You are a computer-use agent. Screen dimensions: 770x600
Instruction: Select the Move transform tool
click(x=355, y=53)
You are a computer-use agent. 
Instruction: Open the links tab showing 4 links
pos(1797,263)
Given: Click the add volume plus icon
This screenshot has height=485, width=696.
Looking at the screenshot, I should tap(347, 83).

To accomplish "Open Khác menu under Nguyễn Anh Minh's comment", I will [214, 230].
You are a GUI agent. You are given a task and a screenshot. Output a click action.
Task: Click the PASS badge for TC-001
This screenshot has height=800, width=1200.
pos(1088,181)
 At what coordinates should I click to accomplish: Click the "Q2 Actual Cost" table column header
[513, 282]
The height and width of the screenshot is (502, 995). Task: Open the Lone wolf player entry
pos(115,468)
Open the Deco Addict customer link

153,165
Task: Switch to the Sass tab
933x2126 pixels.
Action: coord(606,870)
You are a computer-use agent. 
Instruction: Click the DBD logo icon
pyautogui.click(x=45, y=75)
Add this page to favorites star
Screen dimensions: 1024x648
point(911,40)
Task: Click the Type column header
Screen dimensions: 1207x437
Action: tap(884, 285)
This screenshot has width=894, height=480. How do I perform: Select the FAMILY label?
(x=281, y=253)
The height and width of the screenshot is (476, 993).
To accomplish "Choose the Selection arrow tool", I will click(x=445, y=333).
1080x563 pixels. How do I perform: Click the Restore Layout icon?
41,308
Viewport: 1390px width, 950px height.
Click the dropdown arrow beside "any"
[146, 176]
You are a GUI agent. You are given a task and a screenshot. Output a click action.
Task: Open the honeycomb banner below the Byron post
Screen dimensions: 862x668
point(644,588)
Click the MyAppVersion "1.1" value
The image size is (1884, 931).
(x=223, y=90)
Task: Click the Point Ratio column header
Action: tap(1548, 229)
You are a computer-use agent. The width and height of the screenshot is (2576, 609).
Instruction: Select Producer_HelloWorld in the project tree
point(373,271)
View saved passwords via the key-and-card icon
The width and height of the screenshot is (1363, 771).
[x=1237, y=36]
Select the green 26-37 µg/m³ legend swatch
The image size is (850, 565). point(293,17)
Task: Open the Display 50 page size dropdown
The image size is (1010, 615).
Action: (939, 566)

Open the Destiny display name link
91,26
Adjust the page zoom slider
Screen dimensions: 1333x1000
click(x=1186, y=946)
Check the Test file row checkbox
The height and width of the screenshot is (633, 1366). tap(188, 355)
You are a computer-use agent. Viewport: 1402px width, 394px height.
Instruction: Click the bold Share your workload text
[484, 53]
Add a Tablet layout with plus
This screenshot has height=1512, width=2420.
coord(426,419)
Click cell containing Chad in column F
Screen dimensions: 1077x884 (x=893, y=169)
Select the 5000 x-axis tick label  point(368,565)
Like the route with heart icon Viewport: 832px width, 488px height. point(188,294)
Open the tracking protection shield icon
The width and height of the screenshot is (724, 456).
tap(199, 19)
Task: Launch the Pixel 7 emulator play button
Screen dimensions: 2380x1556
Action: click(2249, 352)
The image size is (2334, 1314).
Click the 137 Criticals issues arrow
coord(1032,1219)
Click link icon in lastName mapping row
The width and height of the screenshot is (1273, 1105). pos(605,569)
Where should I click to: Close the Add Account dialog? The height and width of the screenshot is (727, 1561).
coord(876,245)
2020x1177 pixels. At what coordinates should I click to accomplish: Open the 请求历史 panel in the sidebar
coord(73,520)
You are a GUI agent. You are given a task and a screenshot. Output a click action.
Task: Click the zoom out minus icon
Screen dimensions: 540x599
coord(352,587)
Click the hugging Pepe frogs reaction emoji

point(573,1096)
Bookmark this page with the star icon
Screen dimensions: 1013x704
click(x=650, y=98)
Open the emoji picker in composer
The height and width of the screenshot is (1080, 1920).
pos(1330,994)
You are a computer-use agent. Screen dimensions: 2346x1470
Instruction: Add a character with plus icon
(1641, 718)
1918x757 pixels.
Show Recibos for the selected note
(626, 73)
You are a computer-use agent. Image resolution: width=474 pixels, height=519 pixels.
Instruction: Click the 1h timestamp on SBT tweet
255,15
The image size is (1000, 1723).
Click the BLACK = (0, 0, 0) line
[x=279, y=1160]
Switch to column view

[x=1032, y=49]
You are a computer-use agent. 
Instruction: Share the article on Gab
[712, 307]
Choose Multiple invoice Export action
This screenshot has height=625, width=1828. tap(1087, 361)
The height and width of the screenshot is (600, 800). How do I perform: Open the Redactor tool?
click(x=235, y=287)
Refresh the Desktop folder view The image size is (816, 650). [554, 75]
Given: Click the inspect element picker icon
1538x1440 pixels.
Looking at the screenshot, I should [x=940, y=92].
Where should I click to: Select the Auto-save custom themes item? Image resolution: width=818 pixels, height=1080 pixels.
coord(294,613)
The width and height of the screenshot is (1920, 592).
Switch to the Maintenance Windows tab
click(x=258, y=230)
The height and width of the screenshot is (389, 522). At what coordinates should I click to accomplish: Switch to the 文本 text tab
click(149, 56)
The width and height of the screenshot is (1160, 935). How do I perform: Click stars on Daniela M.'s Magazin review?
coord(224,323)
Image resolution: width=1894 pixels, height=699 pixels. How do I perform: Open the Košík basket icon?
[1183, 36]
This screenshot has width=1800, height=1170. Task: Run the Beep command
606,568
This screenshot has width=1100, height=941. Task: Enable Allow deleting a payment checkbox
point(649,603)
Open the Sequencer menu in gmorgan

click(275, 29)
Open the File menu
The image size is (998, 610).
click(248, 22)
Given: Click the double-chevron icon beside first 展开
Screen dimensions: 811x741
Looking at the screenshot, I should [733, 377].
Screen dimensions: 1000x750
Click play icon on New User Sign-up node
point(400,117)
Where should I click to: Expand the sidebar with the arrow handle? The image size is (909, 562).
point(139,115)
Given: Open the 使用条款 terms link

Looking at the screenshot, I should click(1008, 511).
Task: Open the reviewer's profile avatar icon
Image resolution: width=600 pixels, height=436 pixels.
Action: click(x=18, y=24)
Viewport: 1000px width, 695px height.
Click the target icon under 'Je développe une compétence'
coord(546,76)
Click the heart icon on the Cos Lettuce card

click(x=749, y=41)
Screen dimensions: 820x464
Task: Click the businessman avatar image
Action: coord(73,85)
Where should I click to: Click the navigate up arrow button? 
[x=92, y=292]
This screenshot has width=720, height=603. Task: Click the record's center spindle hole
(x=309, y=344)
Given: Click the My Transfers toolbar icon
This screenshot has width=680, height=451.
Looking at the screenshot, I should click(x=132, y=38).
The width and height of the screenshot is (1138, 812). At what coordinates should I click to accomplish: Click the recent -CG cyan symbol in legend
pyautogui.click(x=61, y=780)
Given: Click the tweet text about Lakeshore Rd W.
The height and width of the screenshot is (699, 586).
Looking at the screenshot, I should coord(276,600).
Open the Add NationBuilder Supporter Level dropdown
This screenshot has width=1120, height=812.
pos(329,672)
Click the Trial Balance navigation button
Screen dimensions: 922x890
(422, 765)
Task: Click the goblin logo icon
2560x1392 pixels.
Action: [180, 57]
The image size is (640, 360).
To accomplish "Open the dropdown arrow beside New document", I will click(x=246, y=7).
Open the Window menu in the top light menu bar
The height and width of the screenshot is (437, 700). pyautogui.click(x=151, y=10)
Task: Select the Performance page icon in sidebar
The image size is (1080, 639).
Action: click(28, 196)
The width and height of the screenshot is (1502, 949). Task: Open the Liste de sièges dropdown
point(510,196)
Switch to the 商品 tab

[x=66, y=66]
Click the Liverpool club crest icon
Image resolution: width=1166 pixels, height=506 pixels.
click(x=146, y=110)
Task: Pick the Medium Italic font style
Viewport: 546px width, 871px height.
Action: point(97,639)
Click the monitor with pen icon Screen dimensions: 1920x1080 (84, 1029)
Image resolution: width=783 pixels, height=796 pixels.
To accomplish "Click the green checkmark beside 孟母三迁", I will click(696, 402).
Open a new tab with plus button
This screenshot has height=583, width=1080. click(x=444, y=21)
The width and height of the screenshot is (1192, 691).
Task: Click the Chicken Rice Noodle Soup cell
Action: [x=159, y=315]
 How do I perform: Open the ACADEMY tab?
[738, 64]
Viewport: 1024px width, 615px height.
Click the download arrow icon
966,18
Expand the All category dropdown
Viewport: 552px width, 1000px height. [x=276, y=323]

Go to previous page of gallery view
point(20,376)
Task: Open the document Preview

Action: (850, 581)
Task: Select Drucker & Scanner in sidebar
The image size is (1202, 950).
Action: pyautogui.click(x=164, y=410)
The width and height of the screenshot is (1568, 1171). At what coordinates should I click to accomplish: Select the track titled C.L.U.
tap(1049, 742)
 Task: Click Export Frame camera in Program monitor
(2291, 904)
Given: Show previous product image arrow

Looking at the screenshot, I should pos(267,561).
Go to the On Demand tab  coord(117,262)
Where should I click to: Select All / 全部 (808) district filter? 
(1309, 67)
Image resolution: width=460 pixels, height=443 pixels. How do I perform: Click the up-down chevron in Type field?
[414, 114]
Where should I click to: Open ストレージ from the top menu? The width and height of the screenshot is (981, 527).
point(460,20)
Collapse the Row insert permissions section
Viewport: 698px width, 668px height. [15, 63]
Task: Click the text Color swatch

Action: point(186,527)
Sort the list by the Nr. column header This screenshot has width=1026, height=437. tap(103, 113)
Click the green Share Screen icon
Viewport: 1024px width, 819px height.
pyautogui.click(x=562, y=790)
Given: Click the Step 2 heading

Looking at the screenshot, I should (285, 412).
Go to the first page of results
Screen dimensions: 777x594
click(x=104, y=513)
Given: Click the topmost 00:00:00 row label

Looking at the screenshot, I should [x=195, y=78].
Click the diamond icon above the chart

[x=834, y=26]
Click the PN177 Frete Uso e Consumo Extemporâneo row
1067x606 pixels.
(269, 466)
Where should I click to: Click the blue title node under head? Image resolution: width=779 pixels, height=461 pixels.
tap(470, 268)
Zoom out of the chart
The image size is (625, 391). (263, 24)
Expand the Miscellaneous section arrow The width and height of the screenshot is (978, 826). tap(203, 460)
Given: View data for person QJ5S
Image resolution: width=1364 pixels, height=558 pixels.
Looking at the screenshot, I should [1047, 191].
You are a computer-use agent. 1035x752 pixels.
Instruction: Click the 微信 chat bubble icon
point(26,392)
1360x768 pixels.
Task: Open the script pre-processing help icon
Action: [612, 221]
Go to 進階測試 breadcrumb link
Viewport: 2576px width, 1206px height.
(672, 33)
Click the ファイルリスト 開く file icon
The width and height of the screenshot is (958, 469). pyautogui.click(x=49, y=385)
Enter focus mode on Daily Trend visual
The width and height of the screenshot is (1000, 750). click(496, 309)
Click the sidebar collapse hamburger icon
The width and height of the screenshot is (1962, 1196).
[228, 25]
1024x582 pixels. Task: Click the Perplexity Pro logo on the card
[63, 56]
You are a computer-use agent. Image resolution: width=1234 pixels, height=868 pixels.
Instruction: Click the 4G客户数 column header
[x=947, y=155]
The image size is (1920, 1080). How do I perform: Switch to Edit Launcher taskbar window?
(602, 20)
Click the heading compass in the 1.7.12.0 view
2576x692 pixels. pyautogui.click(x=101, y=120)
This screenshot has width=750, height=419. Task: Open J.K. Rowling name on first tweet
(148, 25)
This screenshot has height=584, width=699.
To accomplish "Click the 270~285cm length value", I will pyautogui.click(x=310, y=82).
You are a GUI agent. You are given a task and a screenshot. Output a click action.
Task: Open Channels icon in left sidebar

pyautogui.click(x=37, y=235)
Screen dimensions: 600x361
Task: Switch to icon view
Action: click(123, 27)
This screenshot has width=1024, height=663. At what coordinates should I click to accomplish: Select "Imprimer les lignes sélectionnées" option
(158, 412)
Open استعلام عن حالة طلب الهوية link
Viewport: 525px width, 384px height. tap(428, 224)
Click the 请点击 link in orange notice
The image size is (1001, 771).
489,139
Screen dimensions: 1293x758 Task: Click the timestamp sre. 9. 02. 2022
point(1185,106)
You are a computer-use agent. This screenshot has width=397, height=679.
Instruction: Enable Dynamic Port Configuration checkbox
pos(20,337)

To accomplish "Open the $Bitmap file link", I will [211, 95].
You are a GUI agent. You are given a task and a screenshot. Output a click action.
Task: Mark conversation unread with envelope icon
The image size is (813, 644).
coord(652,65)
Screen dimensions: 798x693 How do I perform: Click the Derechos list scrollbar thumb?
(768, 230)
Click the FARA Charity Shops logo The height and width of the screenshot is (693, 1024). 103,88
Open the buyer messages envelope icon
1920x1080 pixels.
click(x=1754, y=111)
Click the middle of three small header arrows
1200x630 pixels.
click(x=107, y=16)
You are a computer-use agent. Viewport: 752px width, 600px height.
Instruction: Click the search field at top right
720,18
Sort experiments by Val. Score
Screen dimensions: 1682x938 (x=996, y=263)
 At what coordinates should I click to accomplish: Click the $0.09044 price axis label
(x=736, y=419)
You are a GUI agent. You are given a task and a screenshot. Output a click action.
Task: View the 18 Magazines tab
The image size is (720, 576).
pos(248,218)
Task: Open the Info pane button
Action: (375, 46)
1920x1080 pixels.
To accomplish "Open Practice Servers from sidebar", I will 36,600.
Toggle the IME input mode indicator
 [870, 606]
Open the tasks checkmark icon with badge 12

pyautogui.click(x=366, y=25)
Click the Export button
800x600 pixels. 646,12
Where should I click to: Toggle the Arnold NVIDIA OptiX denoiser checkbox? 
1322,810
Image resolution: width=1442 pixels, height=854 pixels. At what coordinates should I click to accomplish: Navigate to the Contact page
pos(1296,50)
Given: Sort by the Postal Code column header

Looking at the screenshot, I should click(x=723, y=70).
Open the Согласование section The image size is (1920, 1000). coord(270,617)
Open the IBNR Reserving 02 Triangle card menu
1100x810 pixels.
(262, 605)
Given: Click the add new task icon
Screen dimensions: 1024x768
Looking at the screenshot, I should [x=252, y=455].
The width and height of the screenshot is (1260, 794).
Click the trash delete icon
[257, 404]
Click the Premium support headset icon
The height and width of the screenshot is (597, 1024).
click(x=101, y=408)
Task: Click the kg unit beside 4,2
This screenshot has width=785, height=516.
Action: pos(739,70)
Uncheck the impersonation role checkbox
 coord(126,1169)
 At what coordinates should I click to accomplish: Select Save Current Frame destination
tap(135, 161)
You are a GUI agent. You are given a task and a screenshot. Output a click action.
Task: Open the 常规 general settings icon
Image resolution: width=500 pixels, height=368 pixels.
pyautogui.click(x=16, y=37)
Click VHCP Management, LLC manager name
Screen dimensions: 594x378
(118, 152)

TASK GOAL — Turn the lines, starting with the one that contains "At what coordinates should I click to accomplish: Select Save" and going on through the last line, into a Markdown table with the columns "Number" and "Entry", leaving out any blank lines.

THE OUTPUT —
| Number | Entry |
|---|---|
| 1 |  At what coordinates should I click to accomplish: Select Save Current Frame destination |
| 2 | tap(135, 161) |
| 3 | You are a GUI agent. You are given a task and a screenshot. Output a click action. |
| 4 | Task: Open the 常规 general settings icon |
| 5 | Image resolution: width=500 pixels, height=368 pixels. |
| 6 | pyautogui.click(x=16, y=37) |
| 7 | Click VHCP Management, LLC manager name |
| 8 | Screen dimensions: 594x378 |
| 9 | (118, 152) |